**Given problem**
Retype the records, without changes, from the line containing "What do you see at coordinates (161, 2160)" up to and including the line containing "2020年1月 is located at coordinates (38, 2100).".

Position data for elements and text
· · · · · · ·

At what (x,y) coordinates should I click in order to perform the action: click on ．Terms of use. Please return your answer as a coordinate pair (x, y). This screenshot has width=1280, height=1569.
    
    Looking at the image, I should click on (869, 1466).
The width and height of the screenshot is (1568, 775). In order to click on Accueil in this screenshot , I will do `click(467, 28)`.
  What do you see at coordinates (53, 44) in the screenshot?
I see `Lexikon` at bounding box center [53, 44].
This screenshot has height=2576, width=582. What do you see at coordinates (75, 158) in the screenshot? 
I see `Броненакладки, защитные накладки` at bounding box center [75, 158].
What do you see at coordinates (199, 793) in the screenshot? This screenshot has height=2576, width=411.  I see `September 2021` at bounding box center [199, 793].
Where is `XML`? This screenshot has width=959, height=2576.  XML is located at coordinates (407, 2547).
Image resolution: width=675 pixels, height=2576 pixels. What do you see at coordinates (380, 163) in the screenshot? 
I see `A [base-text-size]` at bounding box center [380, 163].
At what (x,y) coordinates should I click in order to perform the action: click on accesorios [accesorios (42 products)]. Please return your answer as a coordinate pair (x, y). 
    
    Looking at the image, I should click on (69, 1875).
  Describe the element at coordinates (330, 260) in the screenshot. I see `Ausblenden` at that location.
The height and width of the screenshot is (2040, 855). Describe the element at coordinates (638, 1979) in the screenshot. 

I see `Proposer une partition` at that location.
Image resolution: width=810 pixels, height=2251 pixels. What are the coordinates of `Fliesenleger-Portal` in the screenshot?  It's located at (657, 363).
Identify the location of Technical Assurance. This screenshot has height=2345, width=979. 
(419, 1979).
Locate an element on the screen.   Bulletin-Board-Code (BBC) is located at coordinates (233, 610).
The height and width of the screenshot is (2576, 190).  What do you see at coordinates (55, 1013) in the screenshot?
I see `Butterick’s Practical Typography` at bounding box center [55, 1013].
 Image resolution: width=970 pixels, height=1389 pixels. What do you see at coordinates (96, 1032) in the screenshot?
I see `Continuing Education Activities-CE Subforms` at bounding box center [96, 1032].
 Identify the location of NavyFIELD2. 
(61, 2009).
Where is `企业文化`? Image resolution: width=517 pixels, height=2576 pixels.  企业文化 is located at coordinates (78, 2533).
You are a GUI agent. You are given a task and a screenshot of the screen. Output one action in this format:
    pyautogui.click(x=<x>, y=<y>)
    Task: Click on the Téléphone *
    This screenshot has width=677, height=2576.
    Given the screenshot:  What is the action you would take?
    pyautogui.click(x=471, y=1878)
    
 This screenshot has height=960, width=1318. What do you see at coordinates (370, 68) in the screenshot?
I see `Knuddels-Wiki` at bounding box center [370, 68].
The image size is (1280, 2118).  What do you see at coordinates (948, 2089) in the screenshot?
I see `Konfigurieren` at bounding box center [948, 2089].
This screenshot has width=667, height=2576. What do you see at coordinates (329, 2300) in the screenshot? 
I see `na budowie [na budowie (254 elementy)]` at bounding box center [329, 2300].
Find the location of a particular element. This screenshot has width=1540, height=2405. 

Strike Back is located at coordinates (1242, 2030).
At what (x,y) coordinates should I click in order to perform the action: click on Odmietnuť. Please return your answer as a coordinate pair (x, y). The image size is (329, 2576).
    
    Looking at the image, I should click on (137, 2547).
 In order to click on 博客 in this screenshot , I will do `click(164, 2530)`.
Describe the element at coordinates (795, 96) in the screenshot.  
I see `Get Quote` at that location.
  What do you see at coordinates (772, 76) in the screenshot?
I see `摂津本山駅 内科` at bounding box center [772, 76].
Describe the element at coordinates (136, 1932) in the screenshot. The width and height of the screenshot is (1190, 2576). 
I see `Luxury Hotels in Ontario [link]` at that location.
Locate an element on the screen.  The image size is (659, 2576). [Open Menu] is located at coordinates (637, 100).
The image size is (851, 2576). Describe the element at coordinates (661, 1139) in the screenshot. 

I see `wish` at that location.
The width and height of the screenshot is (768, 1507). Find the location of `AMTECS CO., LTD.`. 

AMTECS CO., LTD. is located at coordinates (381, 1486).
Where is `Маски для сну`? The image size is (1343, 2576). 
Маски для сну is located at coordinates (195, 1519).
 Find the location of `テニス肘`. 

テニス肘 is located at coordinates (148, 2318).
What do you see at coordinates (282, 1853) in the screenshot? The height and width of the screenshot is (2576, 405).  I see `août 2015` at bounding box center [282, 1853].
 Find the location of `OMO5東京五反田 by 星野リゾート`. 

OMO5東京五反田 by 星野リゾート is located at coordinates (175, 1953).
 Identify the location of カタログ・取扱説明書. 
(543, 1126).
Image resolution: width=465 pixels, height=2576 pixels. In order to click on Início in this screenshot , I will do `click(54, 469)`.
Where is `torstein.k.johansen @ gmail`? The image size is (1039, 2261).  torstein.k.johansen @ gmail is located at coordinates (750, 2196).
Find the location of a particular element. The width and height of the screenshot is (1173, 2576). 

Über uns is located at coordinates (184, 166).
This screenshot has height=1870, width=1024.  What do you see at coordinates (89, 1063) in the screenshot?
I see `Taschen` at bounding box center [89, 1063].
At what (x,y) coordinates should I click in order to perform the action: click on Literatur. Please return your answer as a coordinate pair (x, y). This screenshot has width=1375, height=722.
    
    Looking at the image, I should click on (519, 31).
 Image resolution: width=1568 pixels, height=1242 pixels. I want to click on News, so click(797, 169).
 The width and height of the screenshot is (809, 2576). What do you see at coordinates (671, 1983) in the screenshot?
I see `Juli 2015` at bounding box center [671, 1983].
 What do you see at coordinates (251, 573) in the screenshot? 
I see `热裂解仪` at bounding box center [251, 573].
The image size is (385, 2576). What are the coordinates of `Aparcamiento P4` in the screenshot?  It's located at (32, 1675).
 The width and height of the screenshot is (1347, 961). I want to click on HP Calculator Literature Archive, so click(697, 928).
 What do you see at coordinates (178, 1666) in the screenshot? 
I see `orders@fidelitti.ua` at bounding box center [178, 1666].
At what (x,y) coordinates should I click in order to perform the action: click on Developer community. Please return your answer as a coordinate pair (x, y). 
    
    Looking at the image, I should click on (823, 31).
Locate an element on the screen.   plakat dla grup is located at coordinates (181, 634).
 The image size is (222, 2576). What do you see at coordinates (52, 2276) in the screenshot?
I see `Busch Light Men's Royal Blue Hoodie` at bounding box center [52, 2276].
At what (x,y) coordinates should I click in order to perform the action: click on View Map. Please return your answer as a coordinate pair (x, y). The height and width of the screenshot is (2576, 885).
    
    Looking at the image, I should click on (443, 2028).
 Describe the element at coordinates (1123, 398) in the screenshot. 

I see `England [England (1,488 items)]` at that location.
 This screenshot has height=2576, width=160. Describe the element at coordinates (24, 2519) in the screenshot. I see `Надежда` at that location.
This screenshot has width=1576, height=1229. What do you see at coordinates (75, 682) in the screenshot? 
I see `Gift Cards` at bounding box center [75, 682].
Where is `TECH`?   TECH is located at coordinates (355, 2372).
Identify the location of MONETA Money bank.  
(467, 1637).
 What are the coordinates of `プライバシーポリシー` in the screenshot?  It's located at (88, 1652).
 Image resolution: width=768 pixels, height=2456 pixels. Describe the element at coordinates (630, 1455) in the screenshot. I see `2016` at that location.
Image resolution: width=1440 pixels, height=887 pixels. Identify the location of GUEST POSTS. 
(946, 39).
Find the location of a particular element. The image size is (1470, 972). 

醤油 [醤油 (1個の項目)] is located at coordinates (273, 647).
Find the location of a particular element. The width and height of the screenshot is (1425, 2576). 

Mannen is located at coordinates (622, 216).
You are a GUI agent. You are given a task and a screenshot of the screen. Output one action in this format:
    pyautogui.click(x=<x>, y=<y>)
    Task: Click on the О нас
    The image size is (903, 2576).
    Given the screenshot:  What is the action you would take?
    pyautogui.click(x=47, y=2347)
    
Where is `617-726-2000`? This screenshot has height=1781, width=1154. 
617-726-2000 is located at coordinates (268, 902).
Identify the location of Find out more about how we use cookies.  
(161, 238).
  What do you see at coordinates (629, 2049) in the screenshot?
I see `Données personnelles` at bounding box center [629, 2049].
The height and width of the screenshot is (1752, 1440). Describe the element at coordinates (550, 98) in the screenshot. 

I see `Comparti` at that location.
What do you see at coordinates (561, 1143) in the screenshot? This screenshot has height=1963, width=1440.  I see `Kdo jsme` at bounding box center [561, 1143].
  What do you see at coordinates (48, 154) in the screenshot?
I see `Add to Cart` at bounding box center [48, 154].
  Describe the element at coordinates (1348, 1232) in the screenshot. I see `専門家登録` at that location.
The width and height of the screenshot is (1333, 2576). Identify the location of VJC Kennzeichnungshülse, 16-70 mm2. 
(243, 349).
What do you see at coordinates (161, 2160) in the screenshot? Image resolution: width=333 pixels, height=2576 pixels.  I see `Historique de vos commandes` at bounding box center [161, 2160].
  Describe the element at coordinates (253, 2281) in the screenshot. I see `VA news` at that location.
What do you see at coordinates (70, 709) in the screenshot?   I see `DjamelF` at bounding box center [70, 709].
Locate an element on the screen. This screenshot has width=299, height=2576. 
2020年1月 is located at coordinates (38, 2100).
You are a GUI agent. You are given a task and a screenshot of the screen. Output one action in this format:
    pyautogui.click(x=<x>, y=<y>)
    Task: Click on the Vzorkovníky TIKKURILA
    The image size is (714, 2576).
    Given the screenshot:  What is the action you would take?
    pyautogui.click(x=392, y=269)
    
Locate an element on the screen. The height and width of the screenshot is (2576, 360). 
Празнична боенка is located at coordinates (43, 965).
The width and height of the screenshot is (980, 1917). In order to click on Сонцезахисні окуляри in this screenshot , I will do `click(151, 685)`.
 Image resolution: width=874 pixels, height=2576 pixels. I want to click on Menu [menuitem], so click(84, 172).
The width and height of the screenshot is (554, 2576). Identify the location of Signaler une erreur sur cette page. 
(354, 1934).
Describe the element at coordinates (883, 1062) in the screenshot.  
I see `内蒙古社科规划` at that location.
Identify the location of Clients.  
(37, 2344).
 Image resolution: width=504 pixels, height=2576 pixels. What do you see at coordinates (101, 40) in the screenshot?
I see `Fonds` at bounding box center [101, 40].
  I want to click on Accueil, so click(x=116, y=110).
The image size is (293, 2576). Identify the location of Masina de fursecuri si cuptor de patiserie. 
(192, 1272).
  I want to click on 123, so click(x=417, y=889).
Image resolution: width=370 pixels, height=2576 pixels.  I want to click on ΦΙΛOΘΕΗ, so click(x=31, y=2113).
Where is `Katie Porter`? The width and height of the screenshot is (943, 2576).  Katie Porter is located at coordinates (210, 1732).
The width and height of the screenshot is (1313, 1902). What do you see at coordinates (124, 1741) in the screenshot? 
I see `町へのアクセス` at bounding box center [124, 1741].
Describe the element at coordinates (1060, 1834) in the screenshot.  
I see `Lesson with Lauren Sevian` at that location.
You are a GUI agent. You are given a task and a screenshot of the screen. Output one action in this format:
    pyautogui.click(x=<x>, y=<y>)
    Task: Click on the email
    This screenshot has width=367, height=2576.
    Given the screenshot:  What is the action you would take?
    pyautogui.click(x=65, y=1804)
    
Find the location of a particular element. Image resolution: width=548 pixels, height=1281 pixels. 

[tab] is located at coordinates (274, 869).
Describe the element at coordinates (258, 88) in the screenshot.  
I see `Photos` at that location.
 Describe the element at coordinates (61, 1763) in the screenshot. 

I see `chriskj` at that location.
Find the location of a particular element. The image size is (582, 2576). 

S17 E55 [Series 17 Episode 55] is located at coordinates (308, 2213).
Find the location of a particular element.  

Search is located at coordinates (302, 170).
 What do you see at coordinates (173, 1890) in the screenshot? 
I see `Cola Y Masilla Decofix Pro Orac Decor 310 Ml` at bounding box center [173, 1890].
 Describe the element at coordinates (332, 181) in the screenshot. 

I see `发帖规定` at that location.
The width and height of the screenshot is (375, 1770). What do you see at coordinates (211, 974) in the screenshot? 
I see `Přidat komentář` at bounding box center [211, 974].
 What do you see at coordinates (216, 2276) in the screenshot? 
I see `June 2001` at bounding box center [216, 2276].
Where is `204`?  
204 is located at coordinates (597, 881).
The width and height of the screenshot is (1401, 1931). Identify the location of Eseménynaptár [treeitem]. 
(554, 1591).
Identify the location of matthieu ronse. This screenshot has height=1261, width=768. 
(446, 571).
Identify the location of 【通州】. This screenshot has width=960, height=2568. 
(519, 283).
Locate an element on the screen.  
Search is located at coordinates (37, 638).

· · · · · · ·

**Worked answer**
What do you see at coordinates (161, 2160) in the screenshot? Image resolution: width=333 pixels, height=2576 pixels.  I see `Historique de vos commandes` at bounding box center [161, 2160].
  Describe the element at coordinates (253, 2281) in the screenshot. I see `VA news` at that location.
What do you see at coordinates (70, 709) in the screenshot?   I see `DjamelF` at bounding box center [70, 709].
Locate an element on the screen. This screenshot has width=299, height=2576. 
2020年1月 is located at coordinates (38, 2100).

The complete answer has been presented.